Nachrichten aus dem Wahlkampf in der Gummizelle (notizie della campagna elettorale nella cella imbottita)

Gestern Abend bin ich im Angesicht von Berlusconi eingeschlafen, der seine Wähler mit der Abschaffung einer Kraftfahrzeugsteuer lockte. Es ist das fünfte Mal, dass ich Berlusconi im Wahlkampf erlebe. Es ist die ewige Wiederkehr des Nichts. Oder, um das vielstrapazierte Tommasi di Lampedusa-Zitat aus dem „Leoparden“ zu bemühen: Alles muss geändert werden, damit es bleibt wie es ist.

Veltroni griff Berlusconi nicht wegen seines Interessenkonflikts an (größter Medienunternehmer des Landes und Politiker gleichzeitig zu sein), und Berlusconi ersparte sich gröbsten Antikommunismus. Veltroni versprach seiner linken Anhängerschaft, was sie sich wünscht, Berlusconi versprach seiner rechten Anhängerschaft, was sie sich wünscht.
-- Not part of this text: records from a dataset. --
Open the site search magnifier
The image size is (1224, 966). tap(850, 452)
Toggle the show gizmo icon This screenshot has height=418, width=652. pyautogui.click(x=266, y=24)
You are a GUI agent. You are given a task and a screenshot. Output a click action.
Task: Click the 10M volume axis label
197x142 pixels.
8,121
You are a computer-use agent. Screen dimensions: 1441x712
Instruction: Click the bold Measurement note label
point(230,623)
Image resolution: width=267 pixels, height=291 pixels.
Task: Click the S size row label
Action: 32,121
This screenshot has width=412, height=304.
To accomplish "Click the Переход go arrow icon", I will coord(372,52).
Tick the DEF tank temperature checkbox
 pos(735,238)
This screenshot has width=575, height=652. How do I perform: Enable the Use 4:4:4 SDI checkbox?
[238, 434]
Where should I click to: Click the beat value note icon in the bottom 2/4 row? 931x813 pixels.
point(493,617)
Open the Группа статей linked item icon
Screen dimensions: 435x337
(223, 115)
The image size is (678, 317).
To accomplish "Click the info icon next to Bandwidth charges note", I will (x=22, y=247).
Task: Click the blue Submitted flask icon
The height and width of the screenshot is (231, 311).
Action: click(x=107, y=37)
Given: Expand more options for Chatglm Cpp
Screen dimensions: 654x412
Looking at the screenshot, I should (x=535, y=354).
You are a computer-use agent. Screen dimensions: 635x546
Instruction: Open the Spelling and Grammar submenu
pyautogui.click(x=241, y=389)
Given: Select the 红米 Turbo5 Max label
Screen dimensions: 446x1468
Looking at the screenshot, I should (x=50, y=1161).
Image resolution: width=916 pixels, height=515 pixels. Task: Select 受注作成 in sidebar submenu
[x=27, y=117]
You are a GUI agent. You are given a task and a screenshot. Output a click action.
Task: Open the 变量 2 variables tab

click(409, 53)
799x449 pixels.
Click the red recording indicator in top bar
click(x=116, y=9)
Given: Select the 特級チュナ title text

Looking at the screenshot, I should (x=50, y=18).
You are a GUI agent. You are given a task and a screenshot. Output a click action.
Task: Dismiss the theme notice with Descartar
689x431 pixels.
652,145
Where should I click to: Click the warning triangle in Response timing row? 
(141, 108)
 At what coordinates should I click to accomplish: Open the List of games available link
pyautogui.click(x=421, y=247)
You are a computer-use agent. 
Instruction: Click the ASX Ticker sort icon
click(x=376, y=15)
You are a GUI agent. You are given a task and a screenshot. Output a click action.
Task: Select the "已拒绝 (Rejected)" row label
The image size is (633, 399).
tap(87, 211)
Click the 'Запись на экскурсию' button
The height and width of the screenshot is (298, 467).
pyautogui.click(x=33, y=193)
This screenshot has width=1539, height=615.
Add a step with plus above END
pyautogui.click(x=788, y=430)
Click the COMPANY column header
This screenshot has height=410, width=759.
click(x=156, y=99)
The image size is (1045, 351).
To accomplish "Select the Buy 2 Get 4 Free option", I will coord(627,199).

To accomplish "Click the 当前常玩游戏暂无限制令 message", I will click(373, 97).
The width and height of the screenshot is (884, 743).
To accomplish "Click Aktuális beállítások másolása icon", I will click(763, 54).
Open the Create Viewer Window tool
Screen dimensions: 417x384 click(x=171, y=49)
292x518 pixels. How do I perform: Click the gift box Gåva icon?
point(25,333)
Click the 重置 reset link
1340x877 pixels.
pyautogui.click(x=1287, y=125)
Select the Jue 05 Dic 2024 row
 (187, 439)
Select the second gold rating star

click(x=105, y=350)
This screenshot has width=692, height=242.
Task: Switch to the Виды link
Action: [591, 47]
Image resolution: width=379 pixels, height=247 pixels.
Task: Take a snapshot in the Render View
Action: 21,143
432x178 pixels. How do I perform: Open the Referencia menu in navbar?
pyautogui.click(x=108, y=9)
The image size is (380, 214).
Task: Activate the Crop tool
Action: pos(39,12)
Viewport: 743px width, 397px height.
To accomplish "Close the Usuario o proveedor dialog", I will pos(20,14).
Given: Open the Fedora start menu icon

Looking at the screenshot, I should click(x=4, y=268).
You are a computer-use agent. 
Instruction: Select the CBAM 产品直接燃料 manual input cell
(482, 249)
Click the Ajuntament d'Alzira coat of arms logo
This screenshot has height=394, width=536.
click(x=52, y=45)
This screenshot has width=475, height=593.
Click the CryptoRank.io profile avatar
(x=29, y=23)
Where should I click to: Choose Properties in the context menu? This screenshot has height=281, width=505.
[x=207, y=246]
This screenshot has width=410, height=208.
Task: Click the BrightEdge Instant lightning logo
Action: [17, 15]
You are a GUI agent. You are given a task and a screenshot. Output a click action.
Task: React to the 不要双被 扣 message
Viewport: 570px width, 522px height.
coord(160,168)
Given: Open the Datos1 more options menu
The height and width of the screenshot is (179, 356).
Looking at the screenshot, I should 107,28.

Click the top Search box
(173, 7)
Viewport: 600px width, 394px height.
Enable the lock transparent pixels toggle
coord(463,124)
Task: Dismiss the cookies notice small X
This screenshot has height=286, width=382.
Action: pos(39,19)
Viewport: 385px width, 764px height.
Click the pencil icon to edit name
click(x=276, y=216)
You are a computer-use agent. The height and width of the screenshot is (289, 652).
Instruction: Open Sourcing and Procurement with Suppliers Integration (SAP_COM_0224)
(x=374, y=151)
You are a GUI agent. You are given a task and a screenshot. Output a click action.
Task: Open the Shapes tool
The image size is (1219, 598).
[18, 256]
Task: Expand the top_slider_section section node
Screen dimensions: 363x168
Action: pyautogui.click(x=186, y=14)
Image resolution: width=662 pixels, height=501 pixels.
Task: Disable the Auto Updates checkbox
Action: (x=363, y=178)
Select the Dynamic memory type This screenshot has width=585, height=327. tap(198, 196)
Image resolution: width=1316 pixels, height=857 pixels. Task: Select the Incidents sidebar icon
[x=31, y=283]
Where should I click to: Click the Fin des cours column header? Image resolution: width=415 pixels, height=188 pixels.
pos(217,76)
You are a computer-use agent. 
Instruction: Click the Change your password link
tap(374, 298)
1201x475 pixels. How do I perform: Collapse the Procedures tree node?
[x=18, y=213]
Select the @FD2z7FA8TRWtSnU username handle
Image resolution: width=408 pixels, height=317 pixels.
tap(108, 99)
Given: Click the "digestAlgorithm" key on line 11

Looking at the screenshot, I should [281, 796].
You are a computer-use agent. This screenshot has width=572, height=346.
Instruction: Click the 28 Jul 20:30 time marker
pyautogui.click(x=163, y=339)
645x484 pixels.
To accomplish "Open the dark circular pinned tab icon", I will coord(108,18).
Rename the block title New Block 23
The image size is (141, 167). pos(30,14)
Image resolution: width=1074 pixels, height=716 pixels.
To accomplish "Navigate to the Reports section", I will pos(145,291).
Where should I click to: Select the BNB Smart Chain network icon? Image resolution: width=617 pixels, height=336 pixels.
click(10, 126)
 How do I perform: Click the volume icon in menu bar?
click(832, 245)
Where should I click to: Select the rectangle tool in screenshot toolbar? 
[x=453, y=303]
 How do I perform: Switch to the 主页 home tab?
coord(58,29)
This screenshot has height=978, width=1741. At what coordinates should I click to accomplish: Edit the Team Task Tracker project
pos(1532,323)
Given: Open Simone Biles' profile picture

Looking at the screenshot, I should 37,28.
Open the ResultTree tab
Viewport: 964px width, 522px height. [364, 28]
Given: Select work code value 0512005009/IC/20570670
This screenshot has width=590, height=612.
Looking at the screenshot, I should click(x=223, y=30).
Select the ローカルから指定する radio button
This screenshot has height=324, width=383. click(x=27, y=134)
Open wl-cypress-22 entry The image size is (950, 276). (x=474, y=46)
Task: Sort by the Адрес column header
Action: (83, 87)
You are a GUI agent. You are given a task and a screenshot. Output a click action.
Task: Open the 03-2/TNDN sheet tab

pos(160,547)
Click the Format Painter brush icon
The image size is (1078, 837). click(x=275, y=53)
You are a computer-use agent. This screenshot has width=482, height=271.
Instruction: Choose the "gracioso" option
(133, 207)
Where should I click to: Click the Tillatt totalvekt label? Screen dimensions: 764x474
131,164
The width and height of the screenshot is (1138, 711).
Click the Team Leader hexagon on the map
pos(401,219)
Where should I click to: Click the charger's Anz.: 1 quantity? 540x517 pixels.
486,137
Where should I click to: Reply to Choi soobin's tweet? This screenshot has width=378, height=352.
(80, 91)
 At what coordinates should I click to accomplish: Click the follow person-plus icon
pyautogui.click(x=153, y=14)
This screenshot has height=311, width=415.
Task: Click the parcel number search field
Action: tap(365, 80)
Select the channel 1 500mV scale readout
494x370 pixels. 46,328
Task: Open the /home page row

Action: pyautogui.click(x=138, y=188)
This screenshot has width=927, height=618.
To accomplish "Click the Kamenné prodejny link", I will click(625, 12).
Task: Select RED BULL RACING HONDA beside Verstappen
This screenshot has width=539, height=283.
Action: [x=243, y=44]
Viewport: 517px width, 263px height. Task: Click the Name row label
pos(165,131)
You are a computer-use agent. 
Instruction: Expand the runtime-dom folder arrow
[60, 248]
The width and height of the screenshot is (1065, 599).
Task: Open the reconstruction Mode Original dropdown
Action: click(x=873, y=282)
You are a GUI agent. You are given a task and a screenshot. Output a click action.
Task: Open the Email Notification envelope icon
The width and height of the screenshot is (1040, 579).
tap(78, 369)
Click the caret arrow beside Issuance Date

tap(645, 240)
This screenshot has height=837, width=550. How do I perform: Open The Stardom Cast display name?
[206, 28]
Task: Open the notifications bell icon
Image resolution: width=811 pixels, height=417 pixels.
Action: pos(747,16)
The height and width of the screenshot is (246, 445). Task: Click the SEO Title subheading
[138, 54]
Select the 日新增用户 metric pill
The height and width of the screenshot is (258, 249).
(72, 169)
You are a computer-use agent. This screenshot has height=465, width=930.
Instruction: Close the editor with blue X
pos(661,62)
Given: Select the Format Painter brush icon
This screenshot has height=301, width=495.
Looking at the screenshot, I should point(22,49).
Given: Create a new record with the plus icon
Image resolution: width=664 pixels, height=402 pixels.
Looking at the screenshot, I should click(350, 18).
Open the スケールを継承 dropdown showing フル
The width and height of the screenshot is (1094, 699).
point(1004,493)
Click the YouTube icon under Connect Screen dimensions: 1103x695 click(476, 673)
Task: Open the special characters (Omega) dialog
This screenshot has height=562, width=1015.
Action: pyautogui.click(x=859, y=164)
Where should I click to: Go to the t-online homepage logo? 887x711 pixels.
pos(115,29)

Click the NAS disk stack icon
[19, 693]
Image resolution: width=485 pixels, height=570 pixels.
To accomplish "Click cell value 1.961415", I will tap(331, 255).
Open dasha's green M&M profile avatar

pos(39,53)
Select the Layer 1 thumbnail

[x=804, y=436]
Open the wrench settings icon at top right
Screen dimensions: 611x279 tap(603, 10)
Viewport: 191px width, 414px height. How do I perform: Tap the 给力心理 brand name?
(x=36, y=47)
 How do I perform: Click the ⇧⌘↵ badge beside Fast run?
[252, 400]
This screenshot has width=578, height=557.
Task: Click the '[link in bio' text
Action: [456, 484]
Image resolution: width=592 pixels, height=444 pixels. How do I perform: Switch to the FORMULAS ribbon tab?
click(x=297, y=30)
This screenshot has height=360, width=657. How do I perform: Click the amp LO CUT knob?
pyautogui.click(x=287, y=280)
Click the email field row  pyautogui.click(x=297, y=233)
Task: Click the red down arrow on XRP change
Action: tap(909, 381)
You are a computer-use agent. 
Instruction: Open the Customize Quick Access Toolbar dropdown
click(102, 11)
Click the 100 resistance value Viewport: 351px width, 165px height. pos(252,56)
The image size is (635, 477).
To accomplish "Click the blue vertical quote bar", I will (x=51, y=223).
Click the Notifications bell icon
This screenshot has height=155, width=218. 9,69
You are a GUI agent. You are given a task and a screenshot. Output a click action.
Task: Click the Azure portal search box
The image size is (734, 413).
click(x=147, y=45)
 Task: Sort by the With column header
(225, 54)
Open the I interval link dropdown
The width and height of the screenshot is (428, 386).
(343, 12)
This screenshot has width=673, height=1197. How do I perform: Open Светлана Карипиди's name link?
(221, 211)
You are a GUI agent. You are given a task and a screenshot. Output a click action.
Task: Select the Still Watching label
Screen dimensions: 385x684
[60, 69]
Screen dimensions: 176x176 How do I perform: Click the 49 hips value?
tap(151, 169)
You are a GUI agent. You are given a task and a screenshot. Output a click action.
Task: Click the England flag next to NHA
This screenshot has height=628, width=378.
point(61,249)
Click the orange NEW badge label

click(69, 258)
Und Beppe Grillo veröffentlichte eine Liste von 100 Parlamentariern, gegen die ermittelt wird, die vorbestraft sind oder deren Verbrechen verjährt sind. Unter dem Titel: „Wenn Du sie kennst, gehe ihnen aus dem Weg“.

Und als ich heute morgen aufwachte, meldete mein Lieblingsradiosender Radio Capital, dass die Staatsanwaltschaft von Reggio Calabria bereits wegen Wahlfälschung ermittele. Die einzigen, die schon gewählt haben, sind die Auslandsitaliener – und genau um deren Stimmen handele es sich: Ermittler hätten ein Telefongespräch zwischen einem kalabresischen Geschäftsmann, der in Venezuela lebt und einem Clan in Kalabrien nahesteht und besagtem Marcello Dell’Utri abgehört, dem (ja, man kann es nicht oft genug betonen) Weggefährten Berlusconis, Forza-Italia Gründer, Senator, Europaparlamentarier und wegen Unterstützung der Mafia erstinstanzlich zu neun Jahren Haft Verurteilten. Der Kalabrese habe Marcello Dell’Utri 50 000 Stimmen gegen das vergleichsweise geringe Entgelt von 200 000 Euro angeboten, plus zukünftiges Entgegenkommen, was die Revision von Mafiaprozessen und die Hochsicherheitshaft für Mafiosi betrifft. Die 50 000 Stimmen der Auslandsitaliener seien die Stimmen von in Lateinamerika lebenden Sizilianern gewesen.

Marcello Dell’Utri entgegnete daraufhin, dass er den kalabresischen Geschäftsmann sehr wohl kenne, ihm aber nie begegnet sei. Und außerdem handele sich wohl nur um den üblichen Wahlkampfwirbel, den er nicht ernst nehmen könne.

Damit endete der Wahlkampf in Italien. Ein Wahlkampf, der nicht in einem Land, sondern in einer Gummizelle stattfand.